Quando passamos a ter uma vida sexual ativa, fui ao ginecologista conversar sobre métodos anticoncepcionais. Ele me receitou a pílula, mas não deu certo, meu organismo não se adaptou. Eu vomitava, ficava de cama. Então o ginecologista receitou um adesivo, que não adiantou muito, me fez passar mal também. Nesse intervalo entre encontrar um anticoncepcional e me ajustar a ele, engravidei. Demorei a perceber do que se tratava, achava que os vômitos tinham relação com os remédios. Mas os enjoos não passavam, a menstruação atrasou.
Donald e eu fomos até a Santa Casa fazer o teste. Tirei sangue e aguardei. Lembro do meu medo, da sensação de angústia, do desespero em sentir que o resultado seria positivo. Quando o médico me chamou, eu disse a Donald que queria ir sozinha. Ao entrar na sala, ouvi um entusiasmado “Parabéns, mamãe!”. Eu não senti o chão, quase desfaleci em cima da cadeira e desabei a chorar. Um choro de medo e desespero. O médico levantou para me acalmar, dizia que este era o sonho de muitas mulheres, que eu daria conta. Nesse momento, Donald entrou na sala e também tentou me acalmar.
Eu tinha vinte e três anos, queria namorar, sonhava e fantasiava com o amor. Mas também queria ver o mundo, ir para outros lugares, conhecer outras culturas. Queria visitar novas cidades, viajar mais de avião, me aventurar.
Sempre tive como meta estudar e trabalhar, como meu pai havia exigido, e as coisas não haviam saído como eu planejara. O que eu faria grávida, sem diploma, endividada e sem condições de me sustentar? O que minha mãe diria, se estivesse viva? Ai, vó, como eu senti falta do colo de vocês, como eu queria que estivessem comigo naquele momento, mesmo que fosse para me dar bronca.
Enquanto caminhávamos de volta para o carro, o silêncio foi absoluto. Ao andar por aqueles corredores tão conhecidos pra mim, eu chorava e lamentava mentalmente. Minha mãe e meu pai haviam morrido naquele mesmo hospital e foi ali, naquelas mesmas estruturas, que eu receberia a notícia que mudaria minha vida para sempre. Ao entrar no carro, eu quebrei o silêncio ao dizer que não gostaria de ter aquele filho. Donald disse que apoiaria a minha decisão, mas me orientou a pensar.
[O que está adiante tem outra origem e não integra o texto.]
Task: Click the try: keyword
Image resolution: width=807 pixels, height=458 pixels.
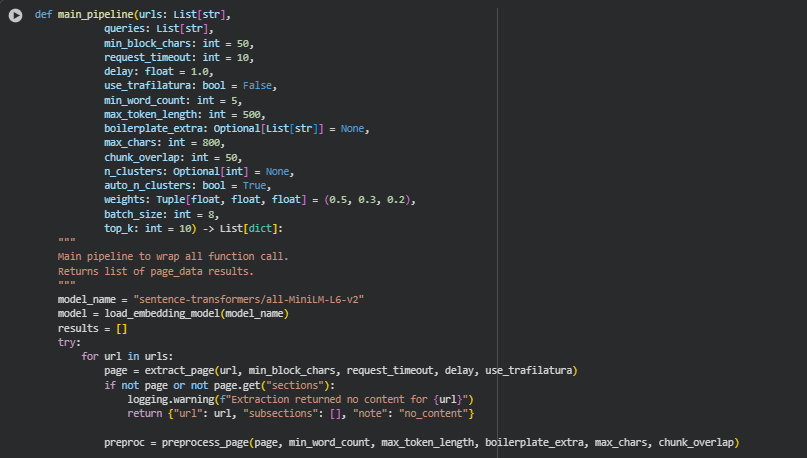Action: coord(69,341)
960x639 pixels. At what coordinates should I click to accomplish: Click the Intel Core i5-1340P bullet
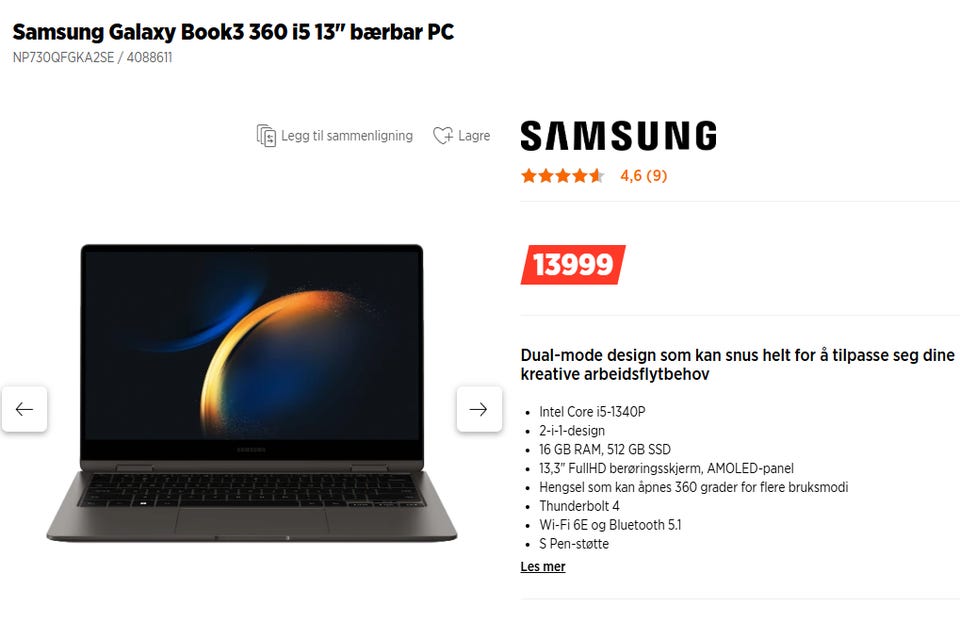592,412
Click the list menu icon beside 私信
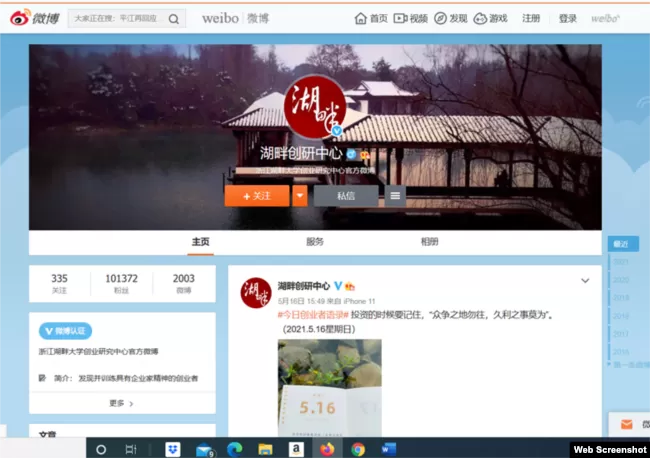 395,196
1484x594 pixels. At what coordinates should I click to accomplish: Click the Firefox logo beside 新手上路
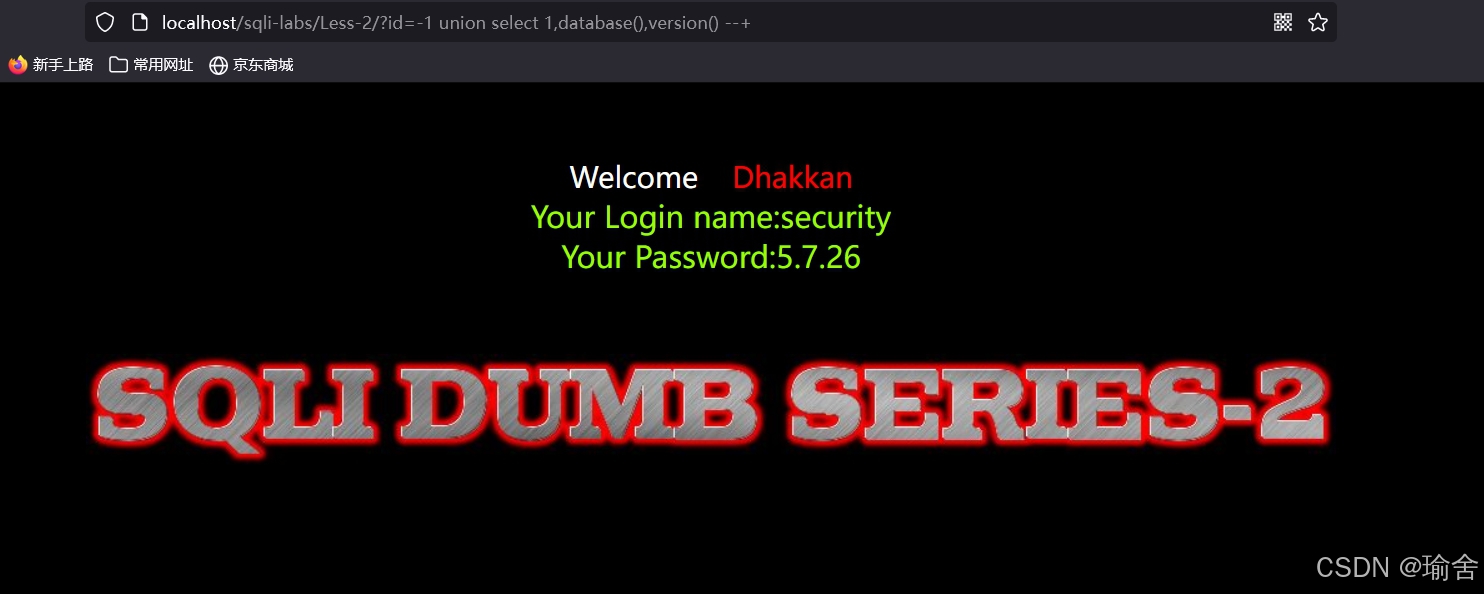[x=18, y=65]
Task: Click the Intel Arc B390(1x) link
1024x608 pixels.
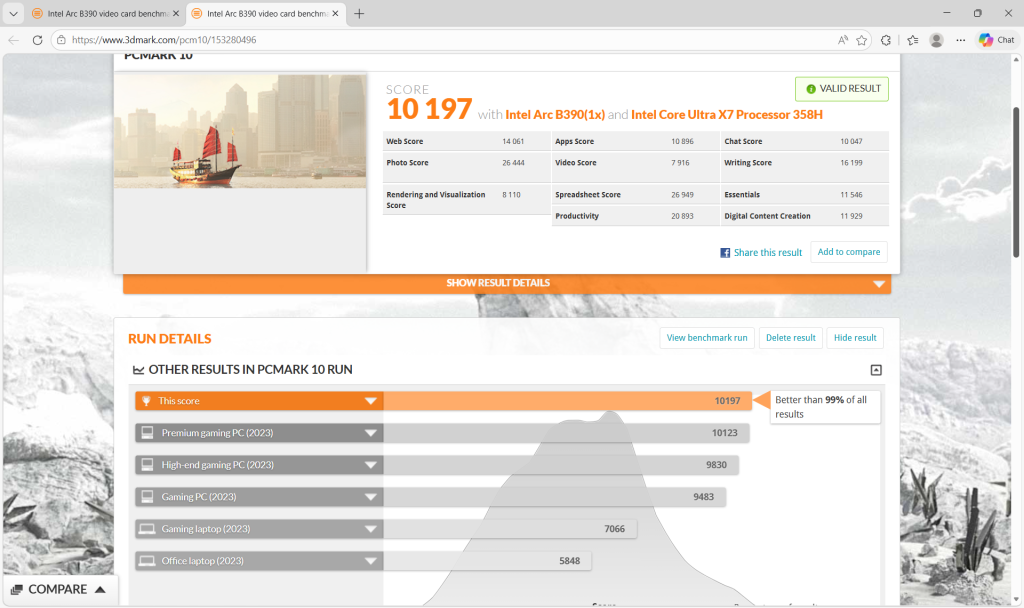Action: pyautogui.click(x=555, y=114)
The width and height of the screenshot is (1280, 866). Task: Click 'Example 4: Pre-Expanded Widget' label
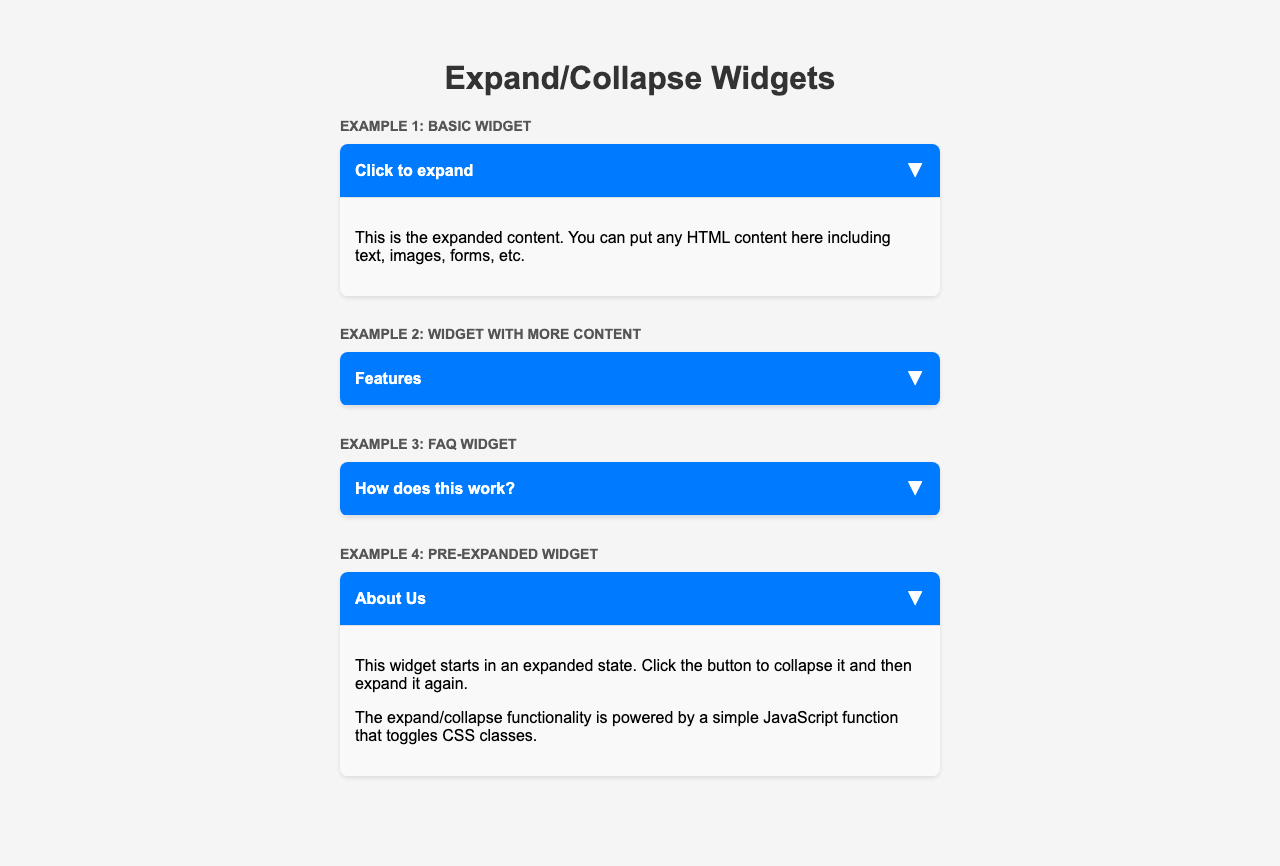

Ele já completara trinta anos, estava formado em educação física e estabelecido na vida como professor de inglês. Seu pai fez carreira internacional como jogador de futebol e por isso ele havia morado na Europa e no Oriente Médio, conhecera dezenas de países, falava dois idiomas. Eu tinha vinte e três, passado as férias da infância em Piracicaba e morado a minha vida inteira na praça Coronel Fernando Prestes, em Santos. Eu não me sentia pronta para gerar outro ser humano. Como eu estava muito nervosa, falei que pensaria e o proibi de contar para sua família, uma vez que eu estava passando um tempo lá. Quando chegamos, fomos direto para o quarto dele e lá ficamos acordados por horas, conversando baixo e só sendo interrompidos quando eu corria para o banheiro para vomitar.
Passados alguns dias, Donald contou para a mãe dele, Vera. Ela disse que apoiaria a minha decisão, mas que aconselhava que eu tivesse a criança, ela e a família ajudariam. Na mesma noite, Donald falou que queria ser pai e acreditava que aquele era um bom momento. Eu fui me sentindo acolhida, mas ainda não havia me decidido. Com o tempo, eu fui invadida por um amor inexplicável. Acordei uma noite e senti que teria aquela criança. Até hoje não consigo descrever essa sensação, só sei que senti uma paz sem tamanho. Tinha certeza de que era menina e se chamaria Thulane, “a pacífica” em swahili, nome que descobri no mesmo jornal da militância negra em que meu pai encontrou o meu, o Jornegro.